A governance gap analysis is a structured comparison of your organisation's current governance practices against applicable standards to identify missing, partial, or ineffective controls. The output is a gap register with risk scores and a prioritised remediation plan.
Which standards apply to Australian charity governance gap analysis?
Australian charities must test against the ACNC Governance Standards as a baseline. Depending on sector, additional frameworks include the NDIS Practice Standards, Aged Care Quality Standards (Strengthened), National Principles for Child Safe Organisations, and HSQF (QLD only).
How long does a governance gap analysis take to complete?
The analysis itself typically takes four to eight weeks depending on organisational complexity. The resulting remediation roadmap commonly spans 12–24 months, prioritised by gap severity and compliance urgency.
What is the difference between a gap analysis and a governance audit?

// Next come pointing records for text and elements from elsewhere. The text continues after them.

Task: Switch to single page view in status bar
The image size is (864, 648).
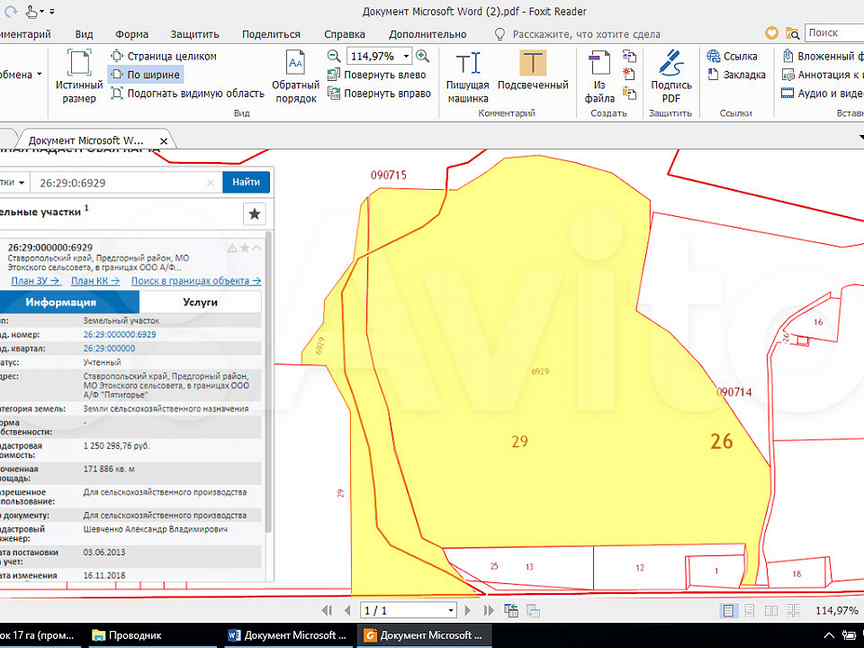Action: pyautogui.click(x=728, y=610)
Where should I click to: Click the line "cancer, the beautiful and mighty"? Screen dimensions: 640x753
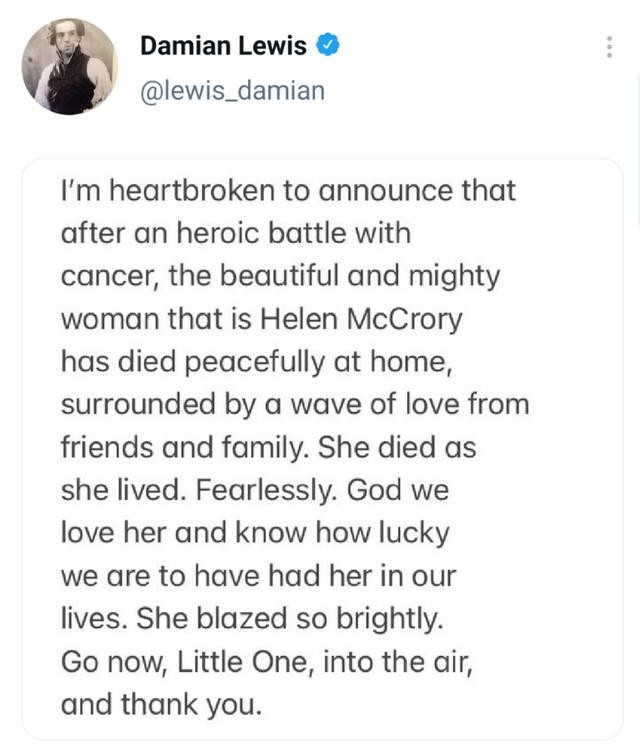coord(279,276)
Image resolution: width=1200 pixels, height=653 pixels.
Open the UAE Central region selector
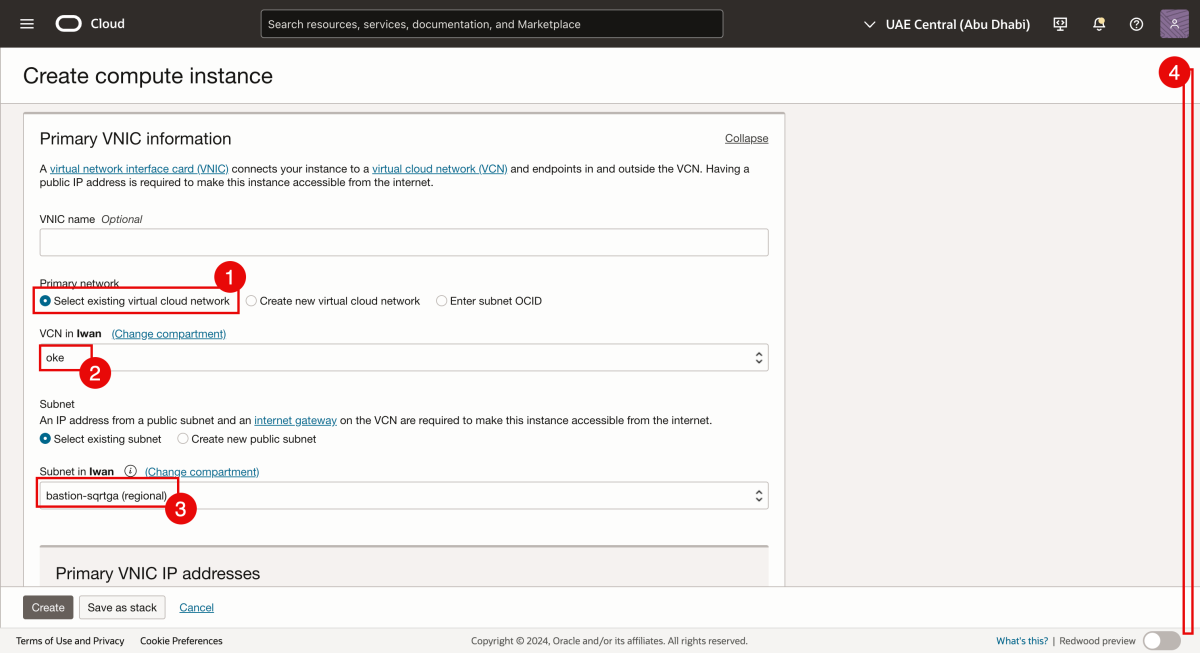(x=944, y=23)
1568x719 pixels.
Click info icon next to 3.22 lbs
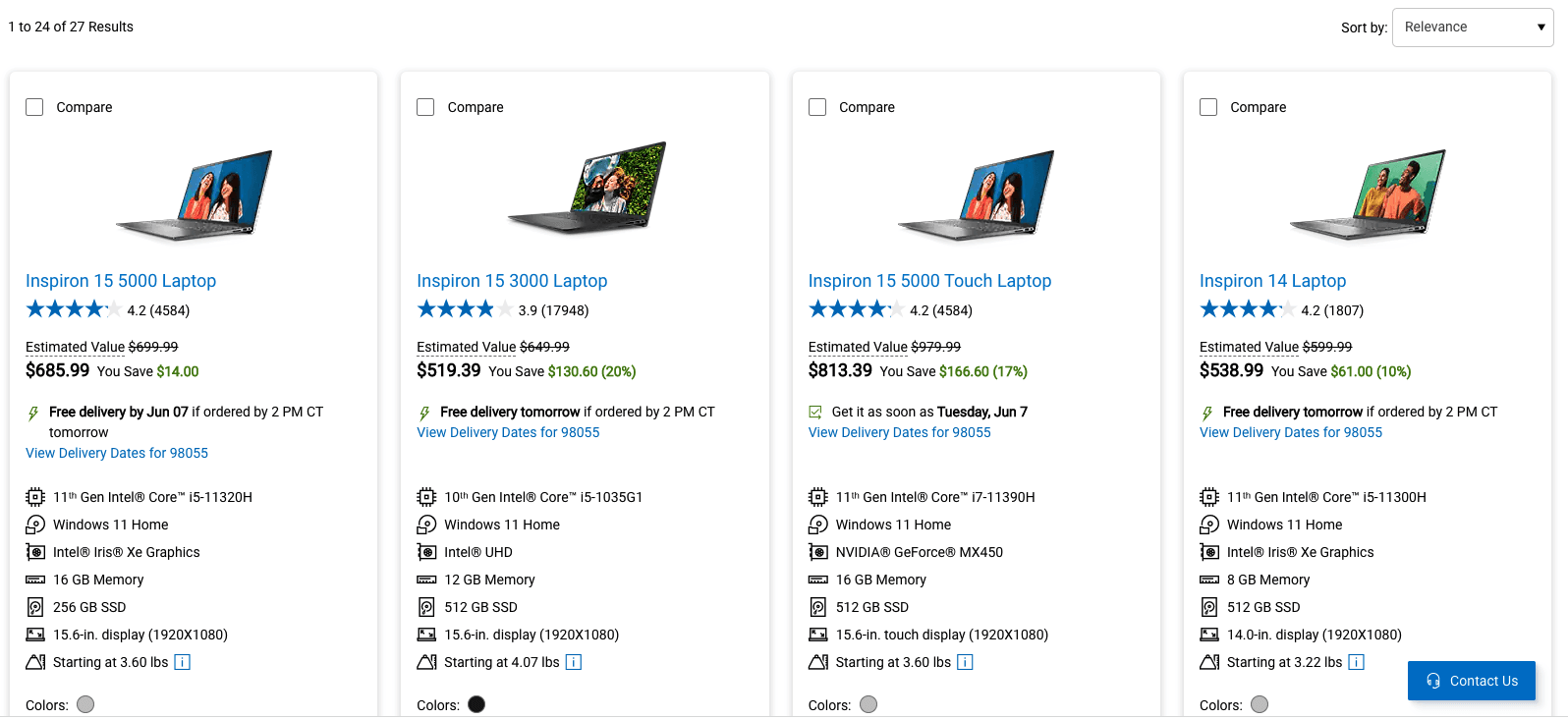[1356, 662]
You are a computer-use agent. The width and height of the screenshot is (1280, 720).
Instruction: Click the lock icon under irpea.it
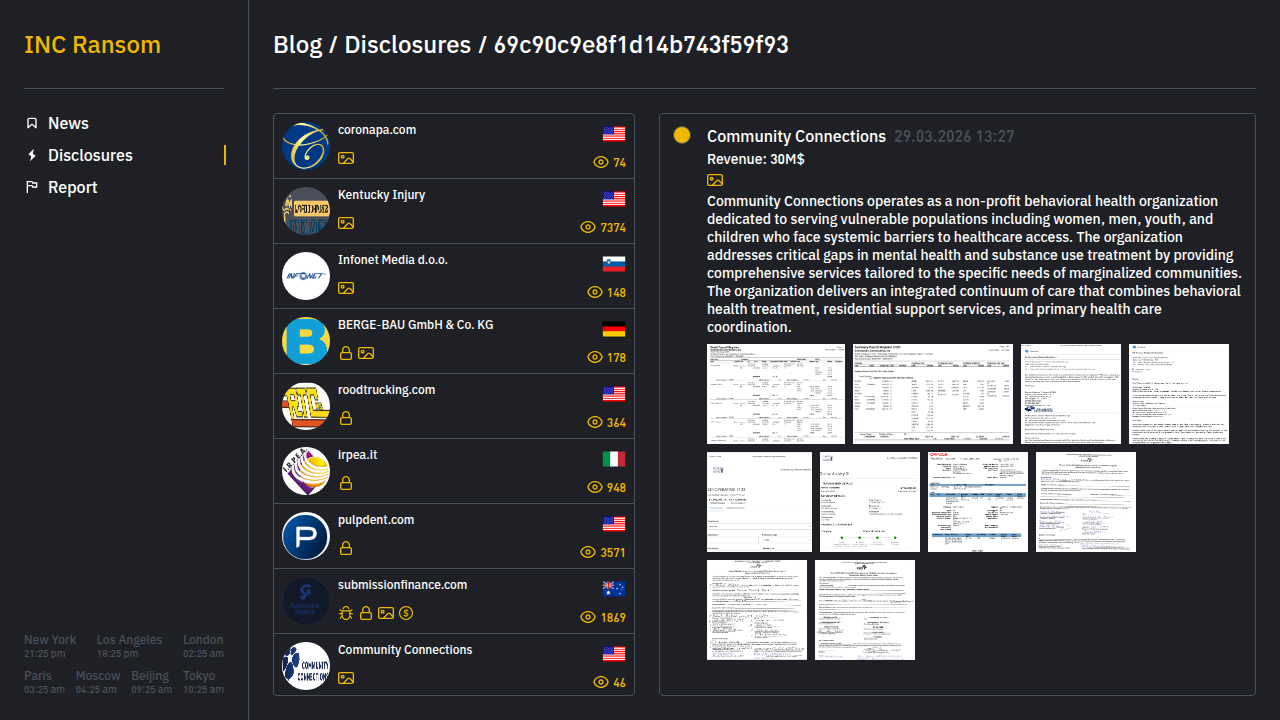pos(346,483)
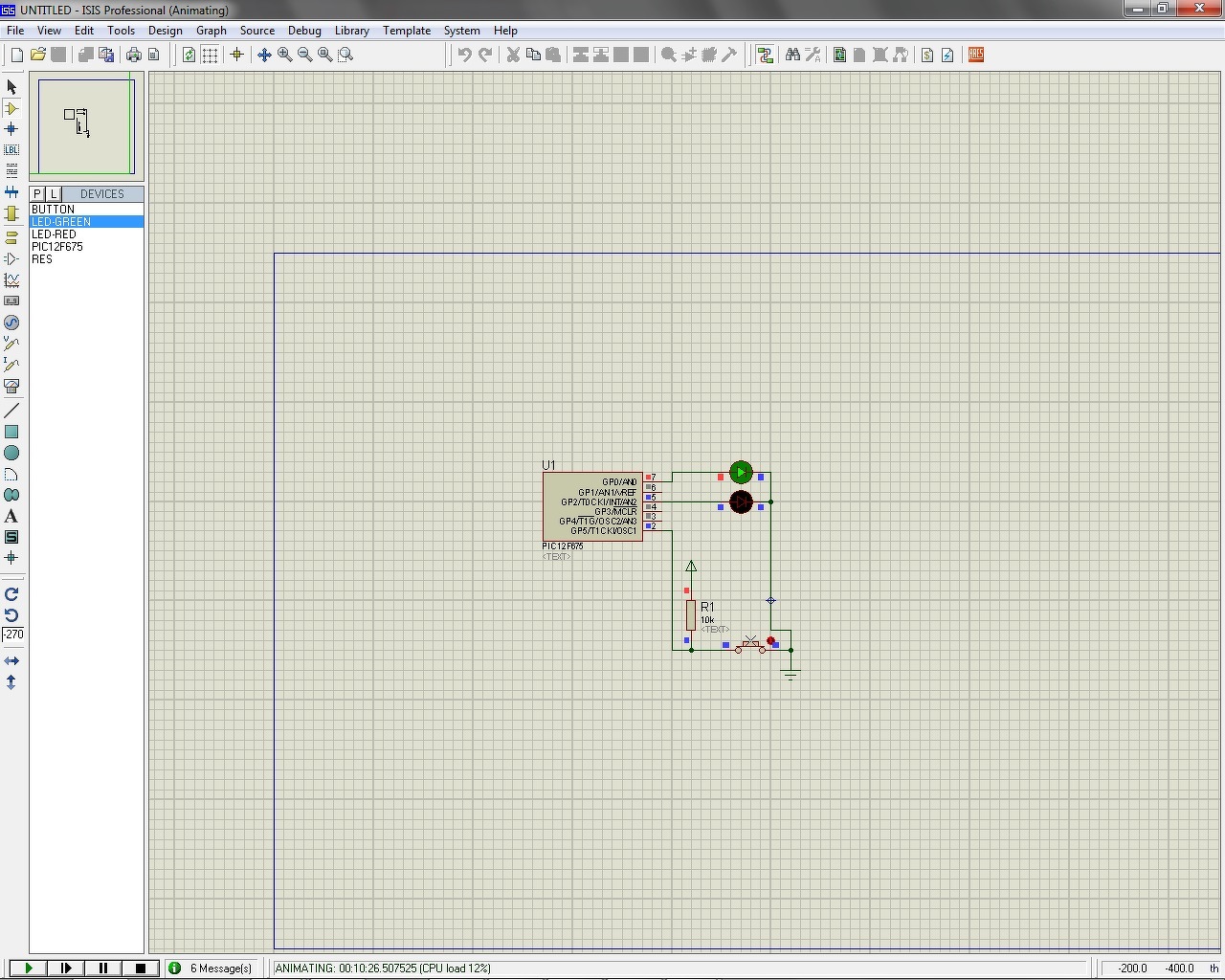Select the 2D circle graphics tool
1225x980 pixels.
pos(11,453)
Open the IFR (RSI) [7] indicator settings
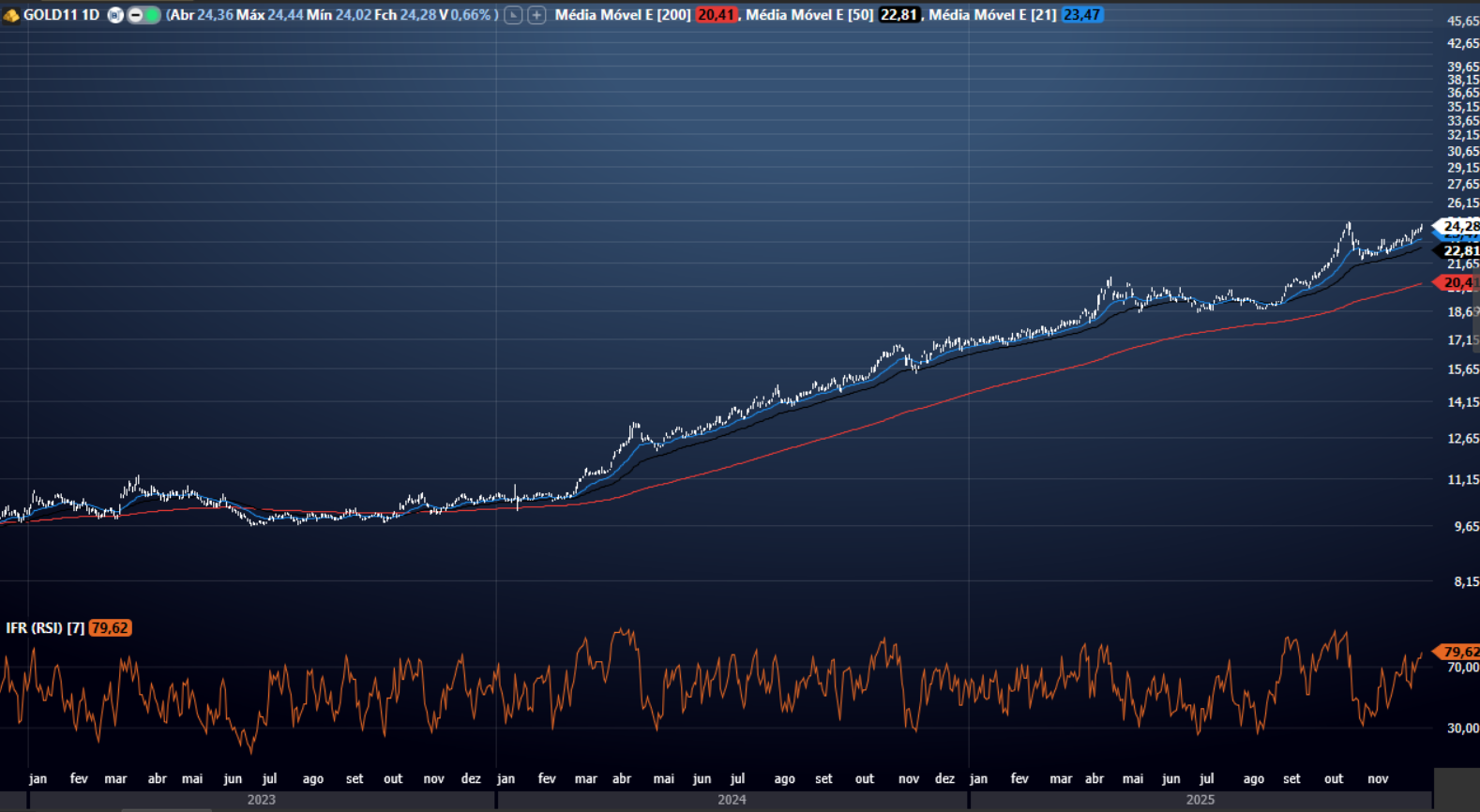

A governance audit tests whether controls exist and were applied at a point in time. A gap analysis goes further by scoring gaps by risk, assigning remediation ownership, and producing a forward-looking improvement plan.
How often should a non-profit conduct a governance gap analysis?
A full gap analysis should be conducted at least every two years, or following a significant regulatory change, a change in organisational structure, or a compliance incident. High-risk gaps identified in the analysis should be reviewed quarterly until closed.